**TESTO CITATO:**

━━━

14Io sono il buon pastore, conosco le mie pecore e le mie pecore conoscono me, 15così come il Padre conosce me e io conosco il Padre, e do la mia vita per le pecore. 16E ho altre pecore che non provengono da questo recinto: anche quelle io devo guidare. Ascolteranno la mia voce e diventeranno un solo gregge, un solo pastore. 17Per questo il Padre mi ama: perché io do la mia vita, per poi riprenderla di nuovo. 18Nessuno me la toglie: io la do da me stesso. Ho il potere di darla e il potere di riprenderla di nuovo. Questo è il comando che ho ricevuto dal Padre mio».

Siamo nel cuore del tempo di Pasqua, eppure il Vangelo di oggi non parla di Resurrezione, parla di un pastore.

Alla folla che lo ascolta, e naturalmente anche a noi tutti, il Maestro Gesù propone una lunga parabola: certo che aveva una bella fantasia, per trovare in ogni occasione il racconto giusto!

━━━

**DESCRIZIONE ESERCIZIO:** Riprendi il testo sul buon pastore e proseguilo dopo la sua ultima frase. I record provengono da un'altra fonte.

━━━

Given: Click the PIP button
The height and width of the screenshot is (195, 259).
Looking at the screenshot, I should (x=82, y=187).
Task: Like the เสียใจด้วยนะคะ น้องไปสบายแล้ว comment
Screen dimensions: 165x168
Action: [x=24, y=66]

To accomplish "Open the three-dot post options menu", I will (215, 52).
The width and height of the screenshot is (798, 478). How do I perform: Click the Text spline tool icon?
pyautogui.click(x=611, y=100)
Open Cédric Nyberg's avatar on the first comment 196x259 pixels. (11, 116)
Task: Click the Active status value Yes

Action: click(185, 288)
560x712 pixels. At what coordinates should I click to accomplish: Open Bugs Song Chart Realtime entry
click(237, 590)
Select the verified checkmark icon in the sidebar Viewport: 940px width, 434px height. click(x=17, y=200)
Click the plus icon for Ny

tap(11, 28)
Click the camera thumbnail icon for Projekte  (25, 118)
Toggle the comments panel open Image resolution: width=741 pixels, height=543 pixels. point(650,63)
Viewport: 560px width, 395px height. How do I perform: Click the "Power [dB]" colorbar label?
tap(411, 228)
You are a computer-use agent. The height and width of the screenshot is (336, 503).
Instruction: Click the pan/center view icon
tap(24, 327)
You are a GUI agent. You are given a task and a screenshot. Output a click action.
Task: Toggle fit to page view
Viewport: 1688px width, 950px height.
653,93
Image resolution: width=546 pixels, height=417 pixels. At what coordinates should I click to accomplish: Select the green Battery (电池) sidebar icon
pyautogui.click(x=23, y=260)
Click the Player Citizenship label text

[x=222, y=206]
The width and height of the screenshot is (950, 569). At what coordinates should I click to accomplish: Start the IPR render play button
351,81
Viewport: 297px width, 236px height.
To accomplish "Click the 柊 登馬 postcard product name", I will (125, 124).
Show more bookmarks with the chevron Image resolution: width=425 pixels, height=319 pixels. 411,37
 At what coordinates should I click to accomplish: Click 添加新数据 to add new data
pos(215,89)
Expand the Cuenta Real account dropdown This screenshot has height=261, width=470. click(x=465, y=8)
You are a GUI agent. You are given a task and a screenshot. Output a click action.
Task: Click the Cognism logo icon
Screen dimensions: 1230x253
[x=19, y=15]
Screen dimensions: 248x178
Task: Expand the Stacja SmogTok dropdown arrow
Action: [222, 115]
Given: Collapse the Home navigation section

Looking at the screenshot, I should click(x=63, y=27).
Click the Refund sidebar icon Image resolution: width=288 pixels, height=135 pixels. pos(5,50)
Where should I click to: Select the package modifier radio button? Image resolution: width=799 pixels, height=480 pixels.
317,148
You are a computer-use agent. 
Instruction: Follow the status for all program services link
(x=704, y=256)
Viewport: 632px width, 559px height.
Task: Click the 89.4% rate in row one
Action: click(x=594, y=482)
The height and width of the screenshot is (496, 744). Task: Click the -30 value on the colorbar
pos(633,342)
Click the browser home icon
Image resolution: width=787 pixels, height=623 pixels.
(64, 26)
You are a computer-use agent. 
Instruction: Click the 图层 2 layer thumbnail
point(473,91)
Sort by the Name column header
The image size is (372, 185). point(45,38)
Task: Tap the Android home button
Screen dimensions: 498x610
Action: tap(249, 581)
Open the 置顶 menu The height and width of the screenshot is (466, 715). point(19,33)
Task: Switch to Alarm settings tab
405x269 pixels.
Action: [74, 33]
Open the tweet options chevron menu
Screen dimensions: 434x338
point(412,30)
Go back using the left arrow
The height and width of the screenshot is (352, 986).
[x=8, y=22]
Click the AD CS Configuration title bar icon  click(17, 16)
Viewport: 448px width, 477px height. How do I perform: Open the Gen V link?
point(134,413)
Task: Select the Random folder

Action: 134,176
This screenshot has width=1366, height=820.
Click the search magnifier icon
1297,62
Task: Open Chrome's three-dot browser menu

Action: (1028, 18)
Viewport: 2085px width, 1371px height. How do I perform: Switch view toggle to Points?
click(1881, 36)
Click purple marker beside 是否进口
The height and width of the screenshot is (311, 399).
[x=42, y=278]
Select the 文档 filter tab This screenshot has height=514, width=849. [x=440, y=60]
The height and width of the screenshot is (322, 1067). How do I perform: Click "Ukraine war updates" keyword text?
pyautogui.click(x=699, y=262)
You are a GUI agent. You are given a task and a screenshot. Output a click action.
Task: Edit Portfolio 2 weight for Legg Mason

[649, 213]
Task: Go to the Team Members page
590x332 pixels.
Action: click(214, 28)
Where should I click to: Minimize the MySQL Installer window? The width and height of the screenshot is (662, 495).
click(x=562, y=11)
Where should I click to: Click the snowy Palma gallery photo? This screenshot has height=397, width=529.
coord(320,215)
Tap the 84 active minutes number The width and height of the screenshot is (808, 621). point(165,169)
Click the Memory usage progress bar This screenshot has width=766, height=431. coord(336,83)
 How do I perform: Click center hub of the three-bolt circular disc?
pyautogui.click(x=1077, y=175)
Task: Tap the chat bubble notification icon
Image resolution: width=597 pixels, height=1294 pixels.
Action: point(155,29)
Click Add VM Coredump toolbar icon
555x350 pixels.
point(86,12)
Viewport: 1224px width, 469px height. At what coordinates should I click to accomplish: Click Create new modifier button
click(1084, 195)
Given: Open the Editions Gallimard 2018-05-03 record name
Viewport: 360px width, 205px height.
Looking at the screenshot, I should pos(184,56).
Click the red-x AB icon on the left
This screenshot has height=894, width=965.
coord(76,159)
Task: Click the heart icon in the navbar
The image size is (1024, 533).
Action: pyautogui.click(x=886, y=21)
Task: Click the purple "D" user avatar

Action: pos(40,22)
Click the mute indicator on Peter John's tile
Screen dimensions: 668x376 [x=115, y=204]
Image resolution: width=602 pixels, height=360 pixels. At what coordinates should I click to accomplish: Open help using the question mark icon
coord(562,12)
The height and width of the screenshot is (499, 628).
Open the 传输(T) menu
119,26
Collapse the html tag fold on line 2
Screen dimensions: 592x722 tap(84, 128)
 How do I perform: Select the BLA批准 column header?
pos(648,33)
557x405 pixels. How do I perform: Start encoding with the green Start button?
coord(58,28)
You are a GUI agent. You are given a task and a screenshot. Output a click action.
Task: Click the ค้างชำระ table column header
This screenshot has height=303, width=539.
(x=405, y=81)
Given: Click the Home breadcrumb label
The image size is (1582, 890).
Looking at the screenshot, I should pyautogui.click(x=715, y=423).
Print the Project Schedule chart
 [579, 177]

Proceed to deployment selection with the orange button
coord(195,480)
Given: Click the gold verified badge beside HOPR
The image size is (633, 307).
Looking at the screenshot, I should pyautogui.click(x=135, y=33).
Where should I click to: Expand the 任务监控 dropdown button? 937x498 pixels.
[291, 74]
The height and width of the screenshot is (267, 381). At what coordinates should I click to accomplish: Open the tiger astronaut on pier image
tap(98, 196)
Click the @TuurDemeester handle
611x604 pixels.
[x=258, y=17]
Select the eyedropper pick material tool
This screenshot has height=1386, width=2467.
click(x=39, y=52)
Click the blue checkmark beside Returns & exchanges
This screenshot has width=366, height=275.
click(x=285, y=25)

━━━

**RISPOSTA SCRITTA:**
Mi piace sempre soffermarmi sui dettagli delle parabole che il nostro Rabbi inventa di volta in volta. Avete notato come sceglie gli elementi dei suoi racconti?

In genere, se noi dobbiamo fare un esempio, ci riferiamo a qualcosa che conosciamo bene e che sia familiare anche a chi ci ascolta, così da riuscire a capirci al volo.

A me, proprio per questo, capita spesso di fare esempi che si riferiscono alla scuola: perché quello è il mio ambiente di lavoro ed in più voi, frequentate tutti, ciascuno la propria scuola; quindi ci comprendiamo subito, è un'esperienza in comune.

Gesù è sempre molto attento, in questo. Quando ha invitato gli apostoli a seguirlo, poiché di professione erano pescatori, li ha invitati a diventare "pescatori di uomini". Camminando per la campagna, ha raccontato la parabola del seminatore, figura familiare ai tanti contadini che in quel momento lo ascoltavano.

Oggi, per parlare di sé, mentre si trova a Gerusalemme, sceglie di usare l'immagine di un pastore buono e premuroso.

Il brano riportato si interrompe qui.